Words during the Training Phase
Seventy-two single words from the above described target-competitor pairs were used for training. They included half of the devoiced targets (7 targets with bilabial onset, e.g., *Palken, and 7 targets with velar onset) and their respective competitor (Palme for target *Palken). The devoiced and voiceless items were included twice in the training list, resulting in 28 devoiced and 28 voiceless trials. Additionally, 16 filler targets from the no-stop targets were included, resulting in 72 training trials in total. Training trials with the same initial sound did not occur more than twice in a row, and each devoiced item was followed by at least one canonical item.
Recordings of Test and Training Tokens
All tokens used for training and test were recorded by two female native speakers of Standard German without a noticeable regional accent (speaker A: 23 years; speaker B: 28 years). The speakers did not differ significantly in F0-range or speaking rate, and the authors judged their pronunciation to be comparable. Two different speakers were recorded to have different voices for both the training and test phases in the listening group. This permitted constant conditions across the training groups because the production condition always involved a different speaker during the training (the participant) and the test (the pre-recorded talker). Nevertheless, speaker-listener similarity was granted by having participants and pre-recorded speakers with the same sex and L1 background in the test phase. Acoustic differences between the training and test tokens are held as small as possible. Moreover, it can be tested whether speaker specific effects, as observed by Trude and Brown-Schmidt (2012), can generalize to new speakers of the same sex (both female).
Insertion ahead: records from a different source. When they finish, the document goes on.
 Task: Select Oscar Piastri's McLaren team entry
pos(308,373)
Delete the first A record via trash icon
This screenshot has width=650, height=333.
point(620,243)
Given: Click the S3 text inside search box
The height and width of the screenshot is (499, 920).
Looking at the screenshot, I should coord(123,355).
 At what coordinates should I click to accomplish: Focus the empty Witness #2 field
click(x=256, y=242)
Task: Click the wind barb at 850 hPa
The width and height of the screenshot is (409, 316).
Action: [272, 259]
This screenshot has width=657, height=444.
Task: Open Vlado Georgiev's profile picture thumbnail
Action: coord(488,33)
Recordings were carried out in a sound proof cabin with an Olympus LS-11 sound recorder (44.1 kHz; 16-bit). Every target word was recorded in the context of the carrier sentence Klicken Sie jetzt auf —“Now click on.” The devoiced target words (*Palken) and the voiceless words (Palme) were all recorded naturally, that is, the speakers were explicitly instructed to pronounce the /b/ in Balken the way they would pronounce the /p/ in Palme. The best exemplar of the carrier sentence was chosen for each voice, and the duration of the carrier sentence was matched between both voices. Then, the carrier sentence was added to each target word recording.
An SR-Research Eyelink 1000 set-up was used for data collection with a sampling rate of 1 kHz, and the experiment was programmed with Experiment Builder (SR Research Ltd., Canada). Before the experiment started, the dominant eye of each participant was determined. Then, participants were seated in front of a computer screen and placed their chin on a chin rest. They were brought to a position in which they could stay comfortably for the duration of the experiment (~30 min). The eye-tracker was calibrated, then written instructions were shown on the screen. Participants had as much time as they needed to read them and initiated the experiment with a mouse click.
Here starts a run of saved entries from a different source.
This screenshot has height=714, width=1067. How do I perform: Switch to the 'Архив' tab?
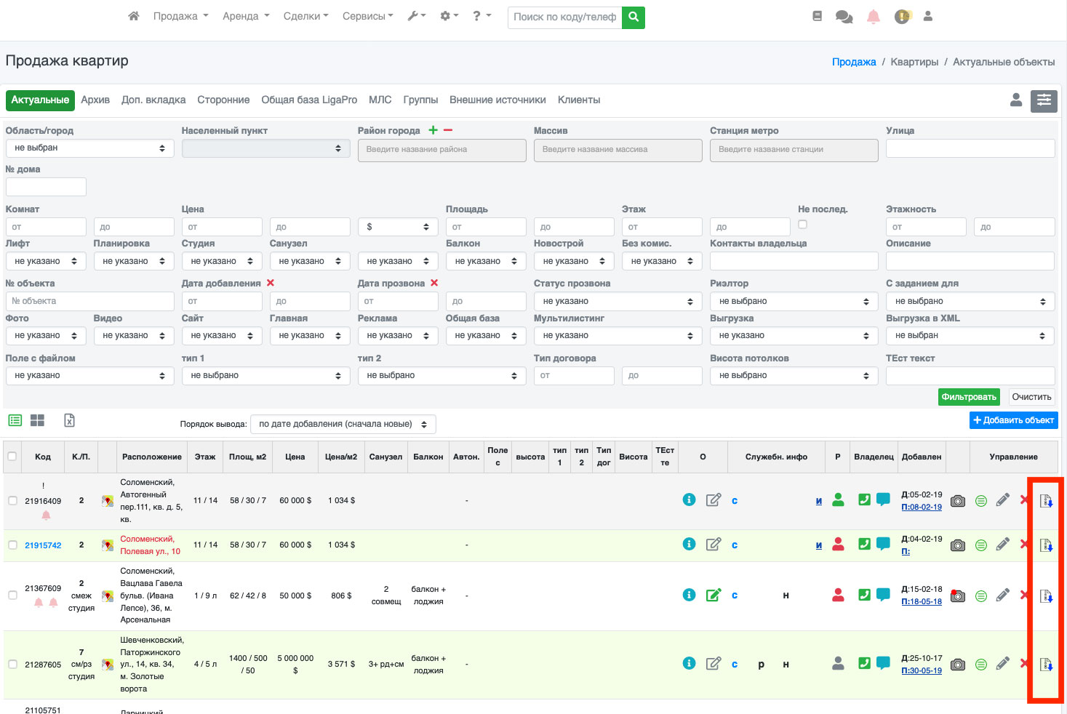pyautogui.click(x=95, y=100)
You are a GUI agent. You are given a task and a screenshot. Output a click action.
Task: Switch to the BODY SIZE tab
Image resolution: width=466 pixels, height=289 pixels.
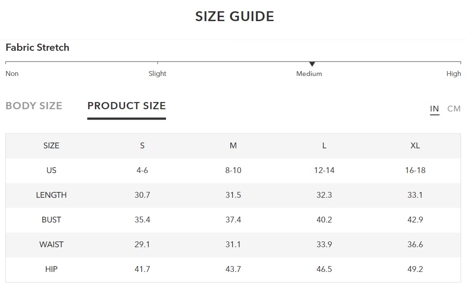tap(34, 106)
The same training list was presented to each participant from the two training groups, while the control group received no training. The training tokens were presented either visually and auditorily (listening group) or visually only (production group). The listening group first saw a fixation cross for 1000 ms, then the orthographic transcript of the training word (black Arial font, size 24) appeared in the center of the screen. It corresponded to German spelling rules (BALKEN). The initial letter that corresponded to the devoiced sound was colored red. Five hundred milliseconds later, the training word was played (*Palken). Participants listened to the single words (devoiced, voiceless, and fillers) through noise-canceling headphones (Sennheiser HD 215 II) and at the same time fixated the transcript on the screen. There was a 2000 ms inter-trial interval. Participants in the listening group were explicitly told to listen attentively to the words and to be aware of the speaker's accent while fixating the orthographic version of the words. Witteman et al. (2013) have shown that a single word context is sufficient for listeners to learn an accent. In their cross-modal priming task participants without previous accent exposure had increased priming effects in the second half of the experimental list compared to the first half.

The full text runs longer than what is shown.